Ausente que retorna após a sucessão definitiva:

O ausente que retorna nos primeiros 10 (dez) anos após a abertura da sucessão definitiva, receberá os bens existentes no estado em que se acharem, os sub-rogados em seu lugar, ou o preço que os herdeiros e demais interessados houverem recebido pelos bens alienados depois daquele tempo.

Da mesma forma ocorrerá para o caso de algum descendente ou ascendente que se apresente nesse período.

Ausente que retorna após 10 anos de abertura da sucessão definitiva:

Após 10 (dez) anos de abertura da sucessão definitiva o ausente não mais terá direito aos bens deixados, caso regresse.

Tanto é assim que o parágrafo único do art. 739 do Código Civil determina que esses bens passarão ao domínio do Município ou do Distrito Federal, se localizados nas respectivas circunscrições, incorporando-se ao domínio da União, quando situados em território federal, caso nenhum interessado promova a sucessão definitiva.

Ausência x Morte presumida sem declaração de ausência

A abertura da sucessão definitiva, através do procedimento da ausência, é apenas uma das formas estabelecidas pelo Código Civil para a declaração de morte presumida.

Existem outras hipóteses elencadas no art. 7º do referido estatuto legal. São elas:

– Se for extremamente provável a morte de quem estava em perigo de vida

– Se alguém, desaparecido em campanha ou feito prisioneiro, não for encontrado até dois anos após o término da guerra.

É o típico exemplo de alguém que é levado pela correnteza de um rio e desaparece. Após incessantes buscas o corpo não é encontrado. Há aqui a possibilidade de reconhecimento da morte presumida, mas nesse caso, não há decretação de ausência.

Observações:

– O procedimento da ausência tem uma maior relevância para os casos de pessoa que desaparece deixando bens ou alguma situação jurídica pendente que dependa da declaração de ausência e posterior declaração de morte presumida (que se dá com a abertura da sucessão definitiva).

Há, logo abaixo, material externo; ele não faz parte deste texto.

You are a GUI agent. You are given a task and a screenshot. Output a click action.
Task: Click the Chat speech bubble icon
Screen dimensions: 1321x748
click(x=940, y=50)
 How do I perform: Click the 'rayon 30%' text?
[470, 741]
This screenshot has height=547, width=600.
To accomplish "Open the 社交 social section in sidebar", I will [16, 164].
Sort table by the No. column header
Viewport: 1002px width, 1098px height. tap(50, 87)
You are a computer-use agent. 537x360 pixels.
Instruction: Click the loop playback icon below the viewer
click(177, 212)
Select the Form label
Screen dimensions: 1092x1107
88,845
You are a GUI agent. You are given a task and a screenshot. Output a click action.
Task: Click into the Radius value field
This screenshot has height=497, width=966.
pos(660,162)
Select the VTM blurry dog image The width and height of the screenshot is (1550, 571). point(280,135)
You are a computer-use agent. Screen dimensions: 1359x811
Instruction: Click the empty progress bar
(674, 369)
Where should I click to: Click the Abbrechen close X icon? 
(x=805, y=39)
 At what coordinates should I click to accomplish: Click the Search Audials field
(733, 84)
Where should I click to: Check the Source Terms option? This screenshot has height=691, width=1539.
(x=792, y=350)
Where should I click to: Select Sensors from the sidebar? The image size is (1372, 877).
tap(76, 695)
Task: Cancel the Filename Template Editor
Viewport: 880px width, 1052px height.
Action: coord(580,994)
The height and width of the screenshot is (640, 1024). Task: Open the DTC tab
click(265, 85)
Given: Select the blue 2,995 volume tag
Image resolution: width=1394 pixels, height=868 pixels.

Exemplo disso é o casamento. Imaginem por exemplo uma situação que é muito comum no Brasil, sobretudo na região Nordeste. As chamadas viúvas de maridos vivos.

No caso, o marido se muda para outra região do país em busca de trabalho com a promessa de envio de dinheiro e notícias à família deixada. Em muitos casos, essa pessoa deixa de enviar notícias e simplesmente desaparece.

Para contrair novas núpcias a mulher terá que propor ação de divórcio litigioso com citação via edital ou buscar o procedimento de ausência visando a declaração de morte presumida.

– O art. 1.571, §1º do Código Civil, estabelece que a morte presumida por ausência é uma das formas válidas para dissolução da união conjugal.

– Na legislação previdenciária há disposição que garante direitos aos dependentes do ausentes em prazo inferior ao estabelecido no Código Civil. O art. 78 da Lei 8.213/91 assim dispõe:

Art. 78. Por morte presumida do segurado, declarada pela autoridade judicial competente, depois de 6 (seis) meses de ausência, será concedida pensão provisória, na forma desta Subseção.